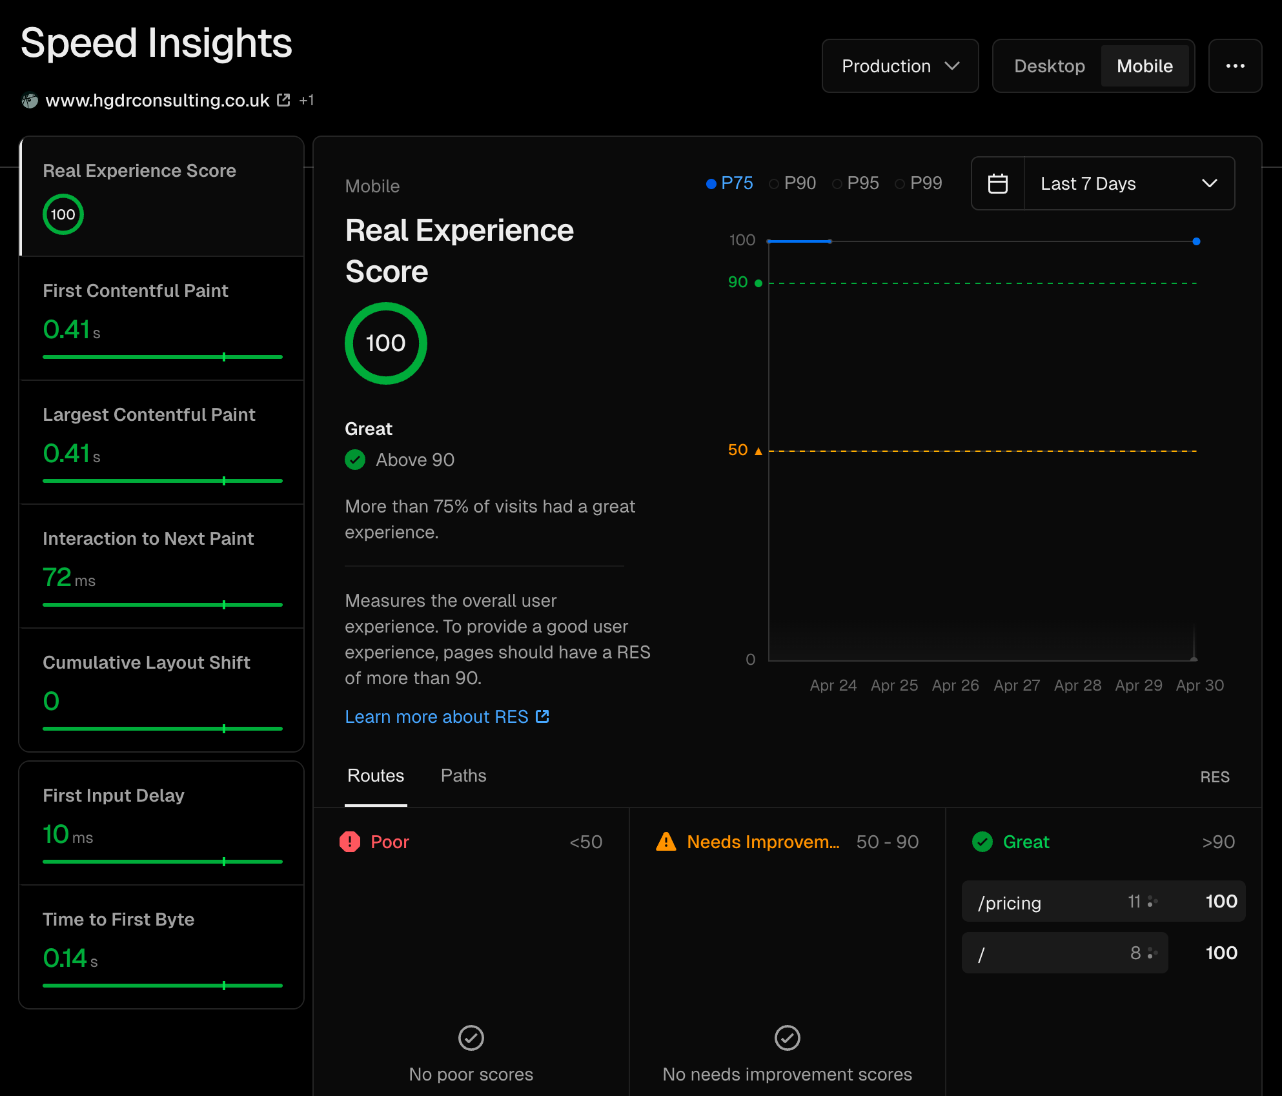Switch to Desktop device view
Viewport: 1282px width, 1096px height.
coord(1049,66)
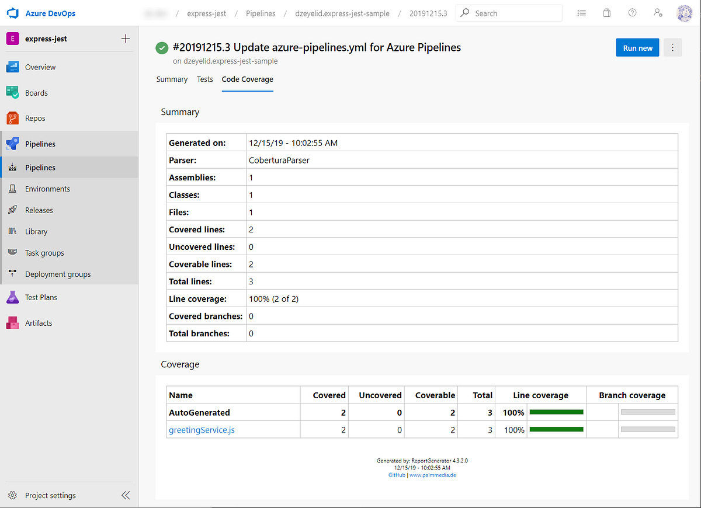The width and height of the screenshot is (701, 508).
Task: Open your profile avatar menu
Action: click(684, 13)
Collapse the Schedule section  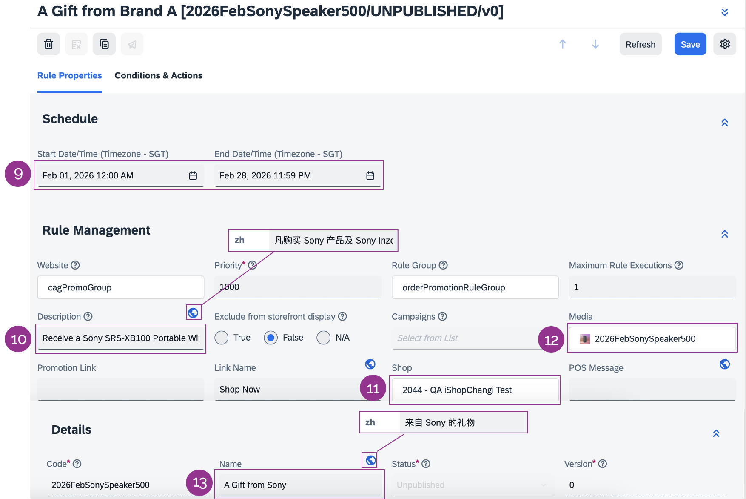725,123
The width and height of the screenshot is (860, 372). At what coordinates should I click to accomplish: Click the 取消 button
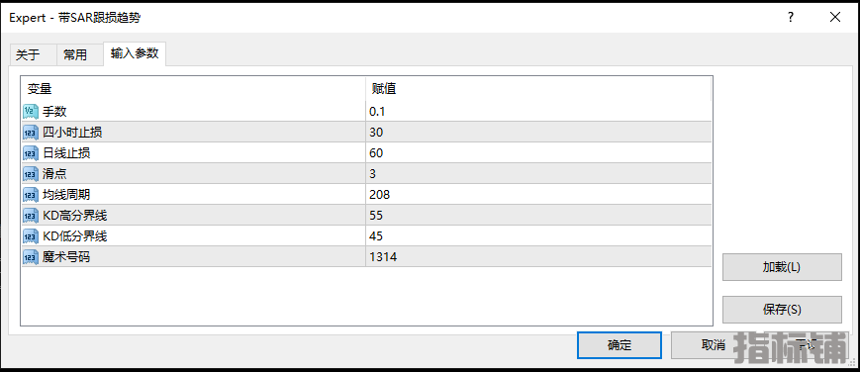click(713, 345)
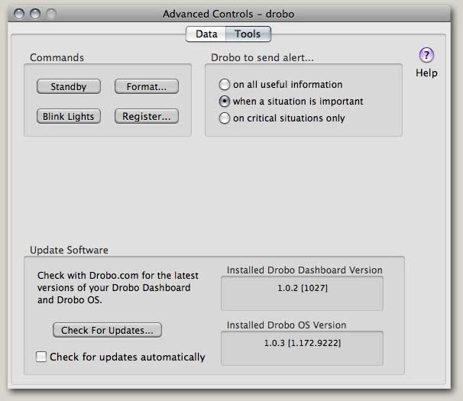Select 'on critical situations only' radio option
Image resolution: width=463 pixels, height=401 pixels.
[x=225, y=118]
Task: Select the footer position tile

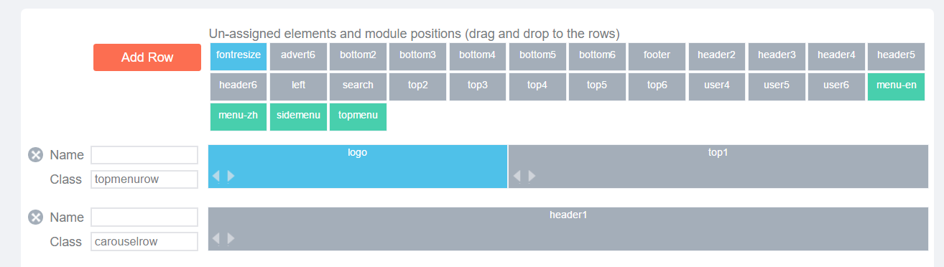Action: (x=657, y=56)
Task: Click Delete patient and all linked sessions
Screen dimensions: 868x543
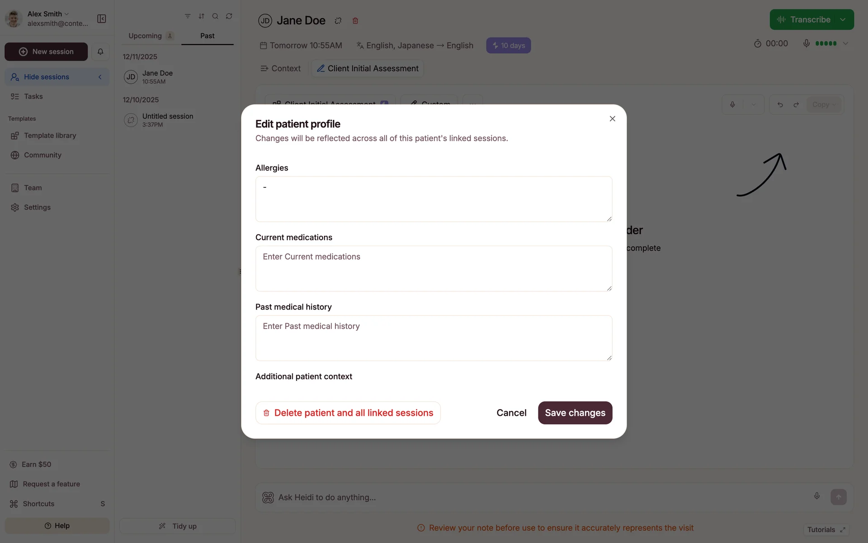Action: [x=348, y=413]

---------------

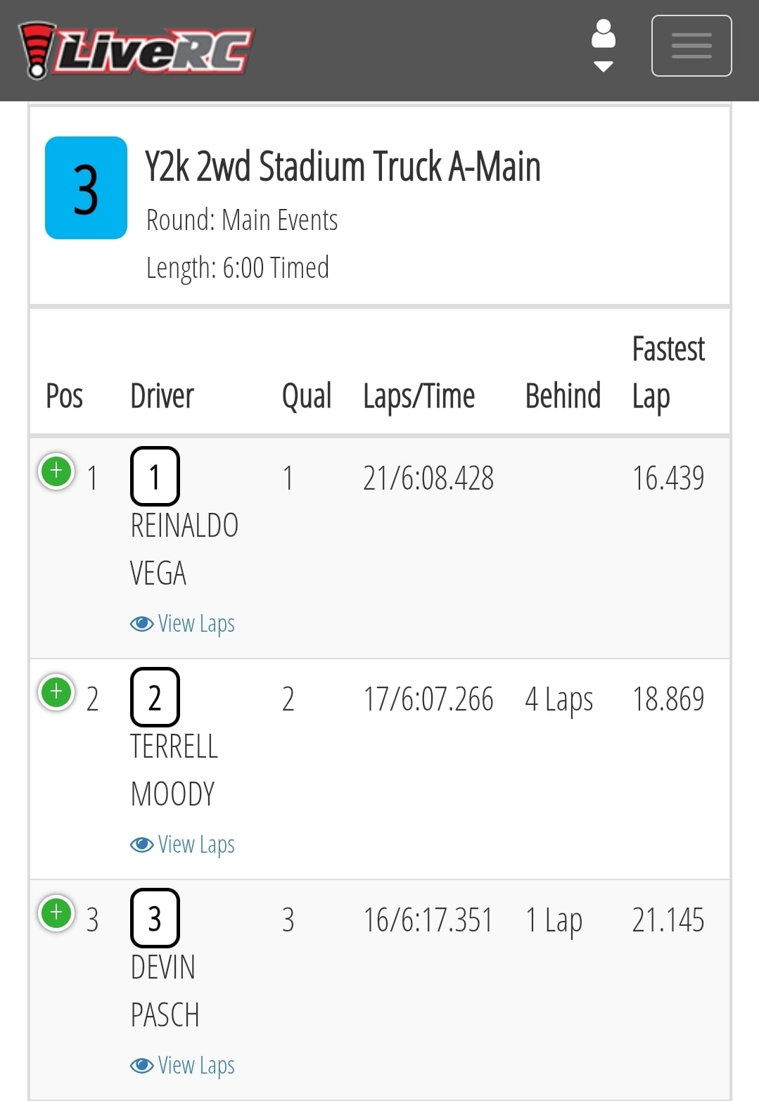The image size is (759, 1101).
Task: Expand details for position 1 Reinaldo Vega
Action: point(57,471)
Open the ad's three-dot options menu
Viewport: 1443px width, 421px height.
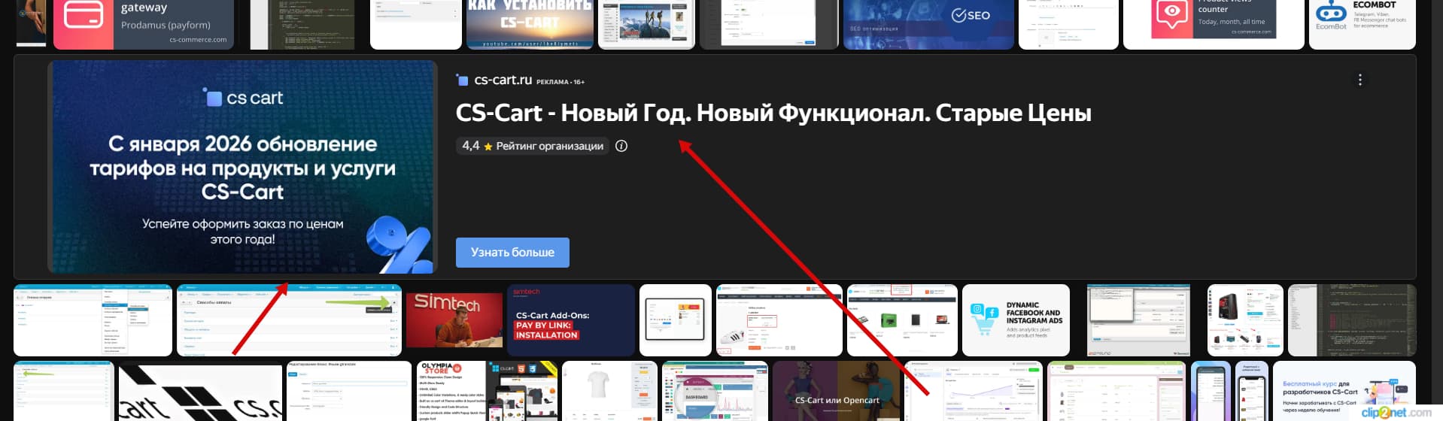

---------------

EXERCISE INSTRUCTIONS
Can you write out everything in the listing above from the line with "Task: Click Delete" down to the line with "Action: [x=348, y=413]", both lines included, leaving out the pictures?

WORKED SOLUTION
Task: Click Delete patient and all linked sessions
Screen dimensions: 868x543
Action: [x=348, y=413]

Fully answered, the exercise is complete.